Он посмотрел в окно. Снег прекратился. Никому бы и в голову не пришло взяться сейчас за камеру, именно поэтому-то он и решил, что уже пора. Если быстро зайти домой за аппаратурой, то можно еще успеть поснимать строительные котлованы на Потсдамерплатц. В киноакадемии, давным-давно, над ним сначала смеялись, когда он приносил такие кадры, а потом просто запретили их показывать. («Кино существует для того, чтобы его смотреть, Даане, если ты намерен специализироваться на полумраке, то ради Бога, но нам здесь такого не надо, а на телевидении и подавно».) Все так, но ведь иногда из правил бывают и исключения, а они-то и были для него главным. Вначале он еще пытался бороться. («Если из-за одной только темноты отказаться от съемок, то мы теряем огромную часть суток». — «Может быть, и так, Даане, но ведь существуют технические средства для того, чтобы показать или имитировать темное время, а ты почему-то не желаешь ими пользоваться. Ведь ты же, наверное, не читаешь в темноте?»)

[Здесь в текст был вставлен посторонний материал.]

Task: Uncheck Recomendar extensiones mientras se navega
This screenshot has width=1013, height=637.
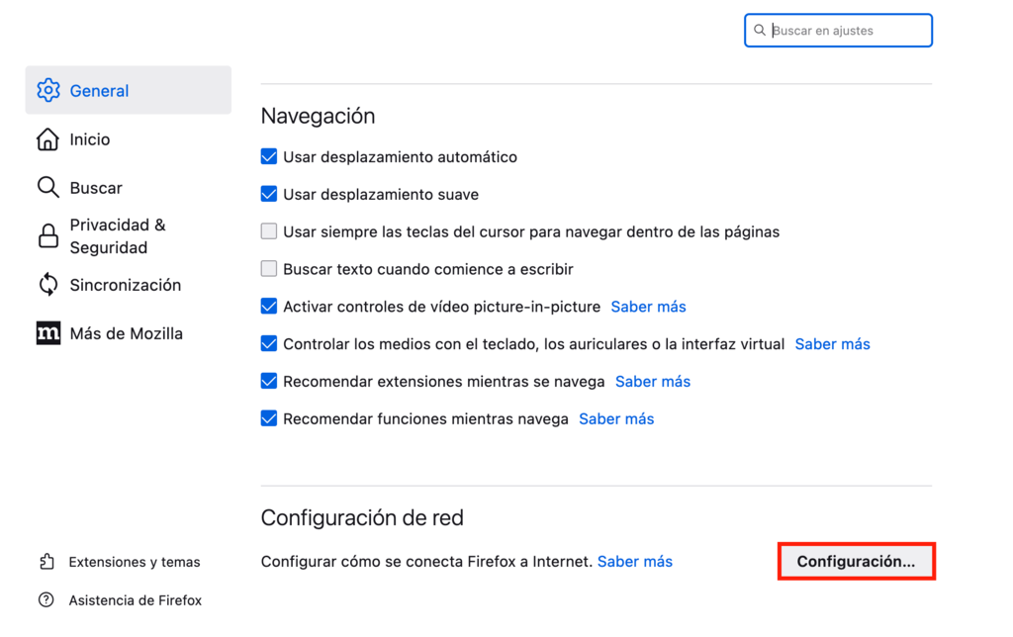Action: 268,381
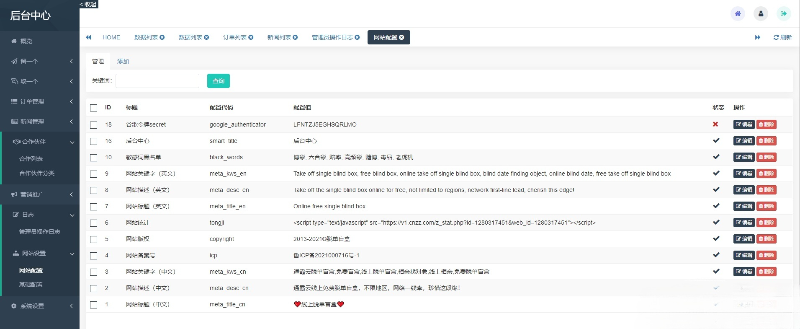Image resolution: width=800 pixels, height=329 pixels.
Task: Close the 新闻列表 tab
Action: 295,37
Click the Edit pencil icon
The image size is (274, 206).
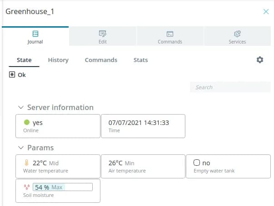click(103, 34)
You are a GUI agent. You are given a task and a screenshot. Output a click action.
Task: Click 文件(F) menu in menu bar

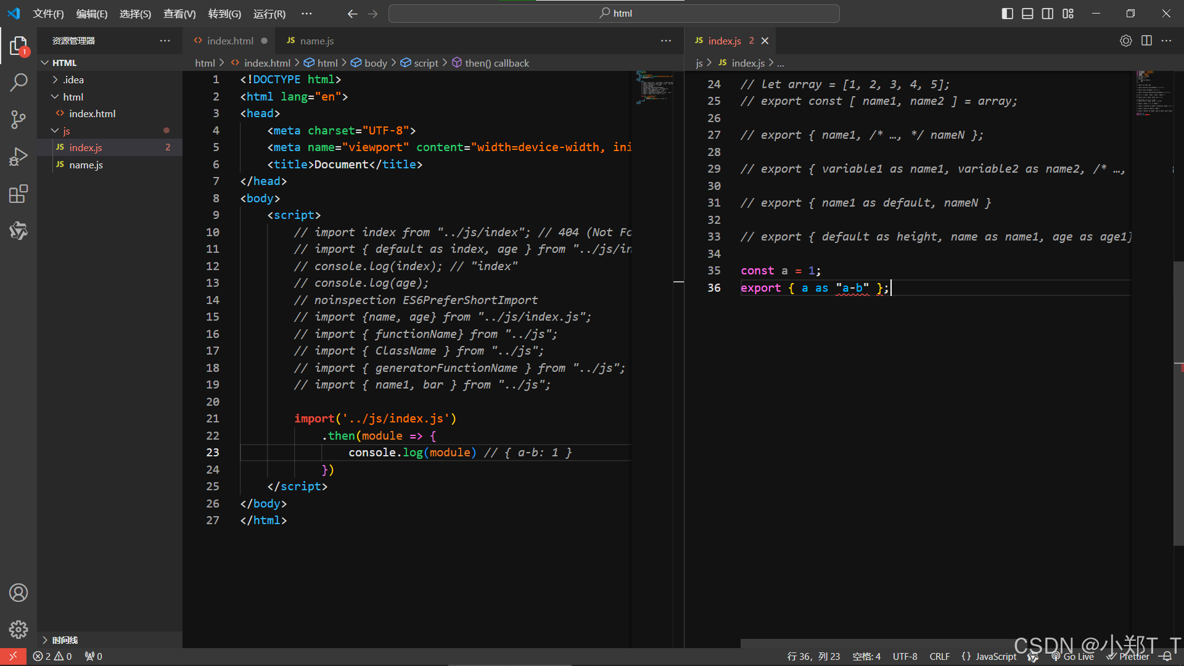point(46,14)
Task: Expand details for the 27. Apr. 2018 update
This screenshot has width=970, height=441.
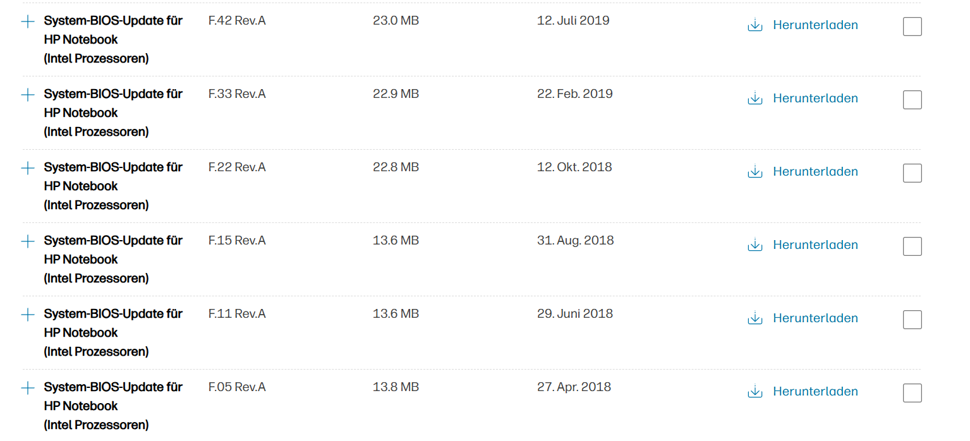Action: point(28,388)
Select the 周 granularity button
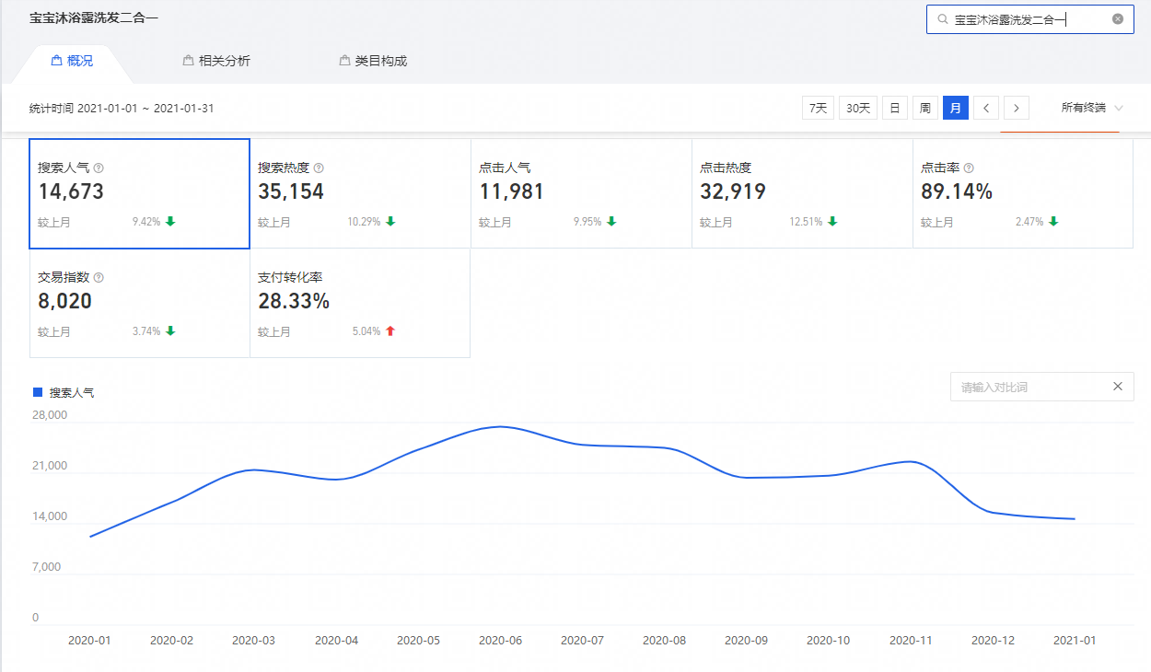 pyautogui.click(x=924, y=109)
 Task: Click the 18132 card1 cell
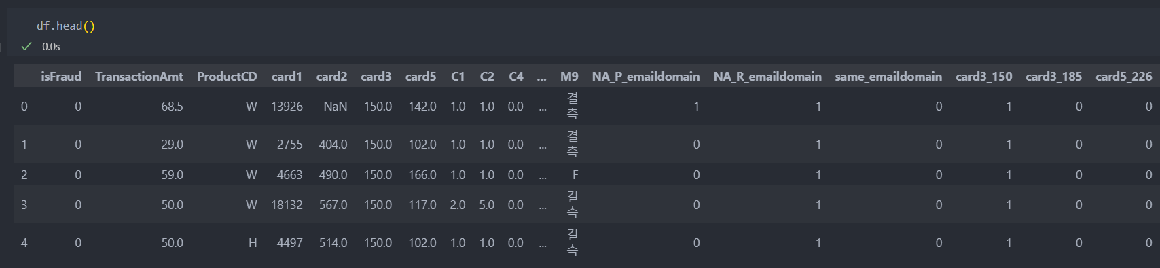(287, 205)
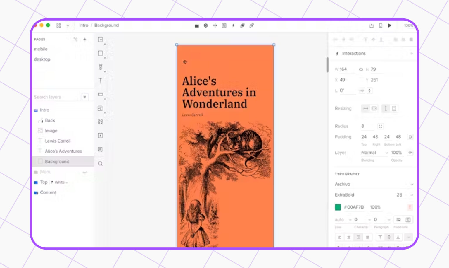The width and height of the screenshot is (449, 268).
Task: Click the Interactions lightning icon
Action: click(x=338, y=53)
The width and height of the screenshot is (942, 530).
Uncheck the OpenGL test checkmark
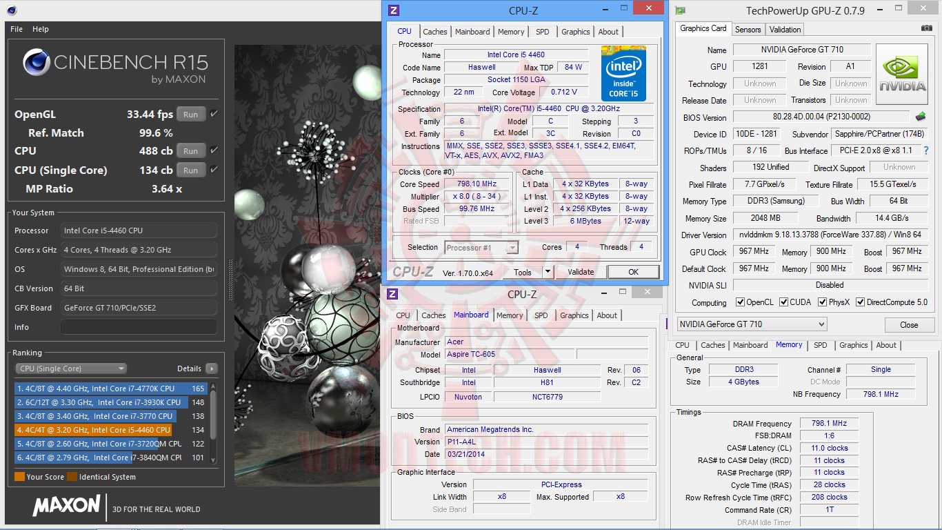214,114
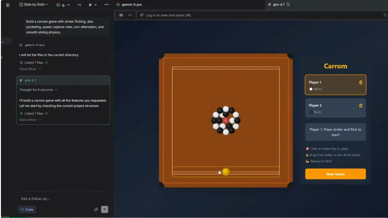Expand the 'Thought for 8 seconds' section
Viewport: 388px width, 218px height.
click(x=38, y=90)
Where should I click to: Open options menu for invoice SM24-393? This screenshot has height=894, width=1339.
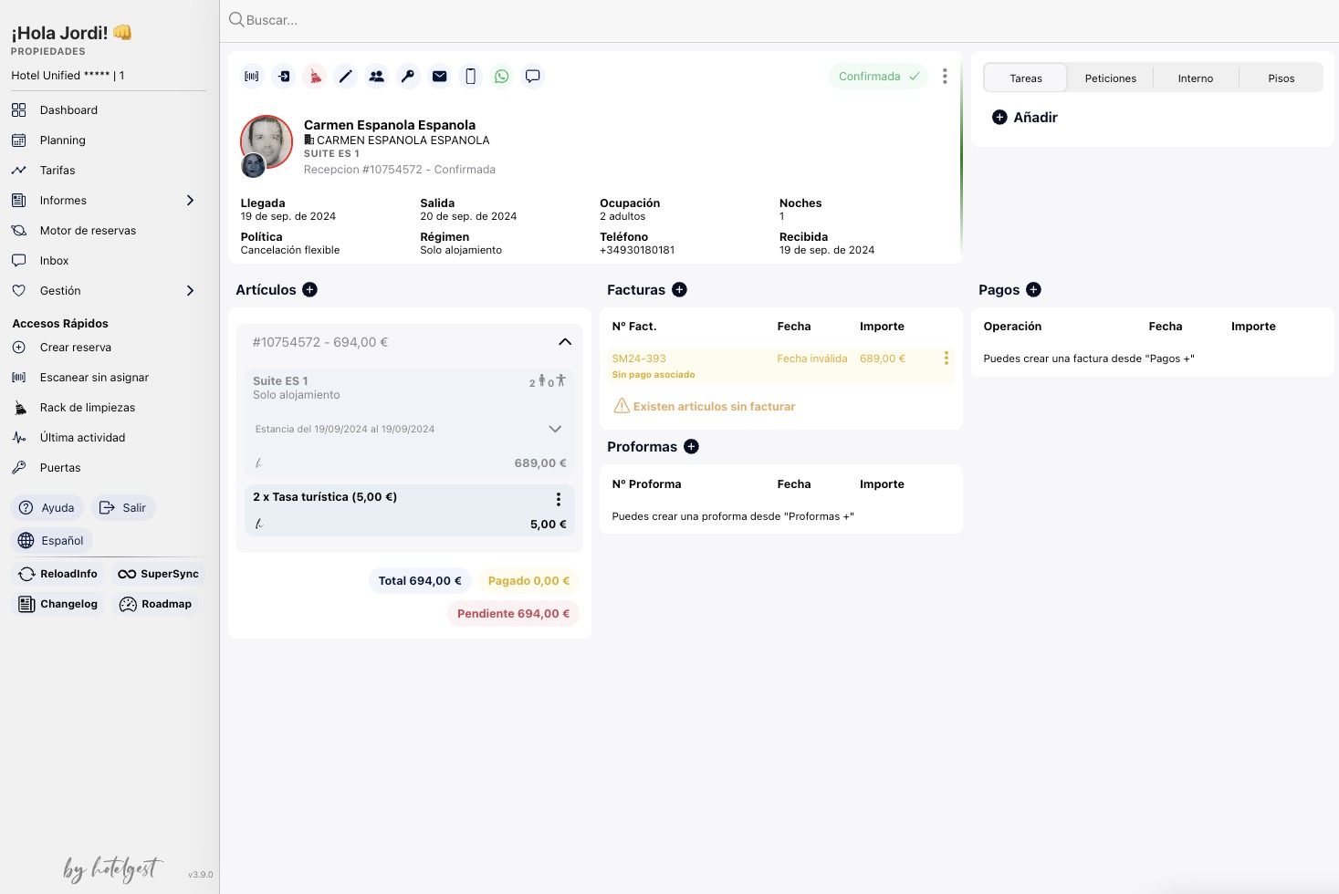click(x=947, y=359)
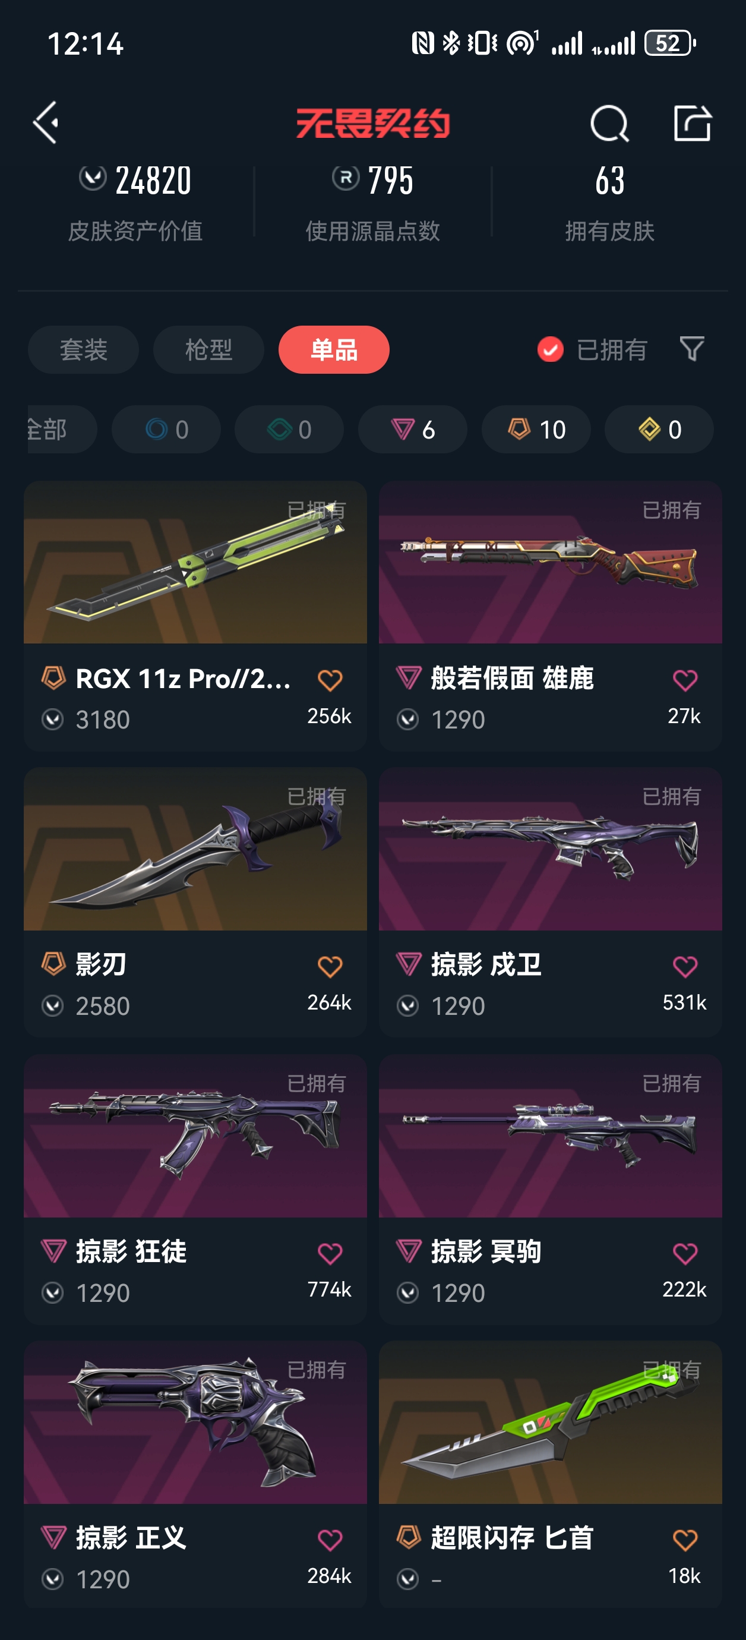This screenshot has height=1640, width=746.
Task: Open the 掠影 正义 revolver thumbnail
Action: 195,1422
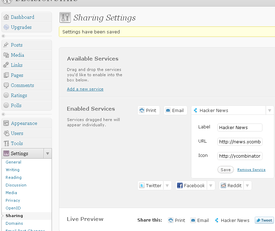The width and height of the screenshot is (275, 231).
Task: Click the Remove Service link
Action: pos(251,170)
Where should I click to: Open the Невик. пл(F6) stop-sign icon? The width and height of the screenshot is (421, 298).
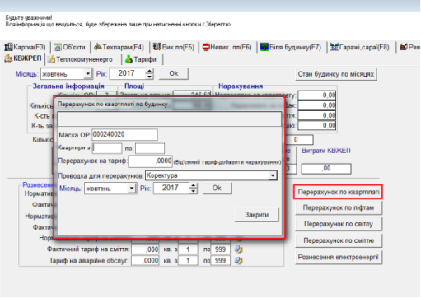(x=206, y=47)
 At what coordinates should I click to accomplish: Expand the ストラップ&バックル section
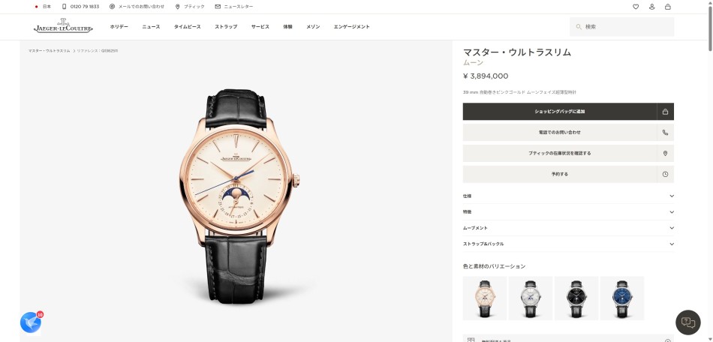pos(568,244)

Но снимать кино — не то же самое, что читать, и эти часы между ночью и днем и — совсем другие — между днем и ночью стали его коронным номером, с тысячей оттенков серого цвета, включая такой нюанс, как «почти ничего не видно». Самое красивое, думал он, это когда серые картины имеют тот же цвет, что и сама пленка, с ее таинственным целлулоидным блеском. Тьма, медленно выползающая из земли и поднимающаяся вверх либо стремящаяся спрятаться обратно под землю, и в этой тьме все вариации света, какие только бывают, свет исчезающего или появляющегося солнца, особенно когда самого диска еще не видно или уже не видно, потому что это дает ощущение напряженности. Прожектора, светящийся глаз подъемного крана над котлованом, неоновые фонари на пустынной улице, оранжевые или холодные голубые мигалки на машинах, сохраняющие свои оттенки на черно-белой пленке, цепочки огней поезда или медленно движущихся автомобилей в пробке, извечное, невыразимое волшебство света среди тьмы.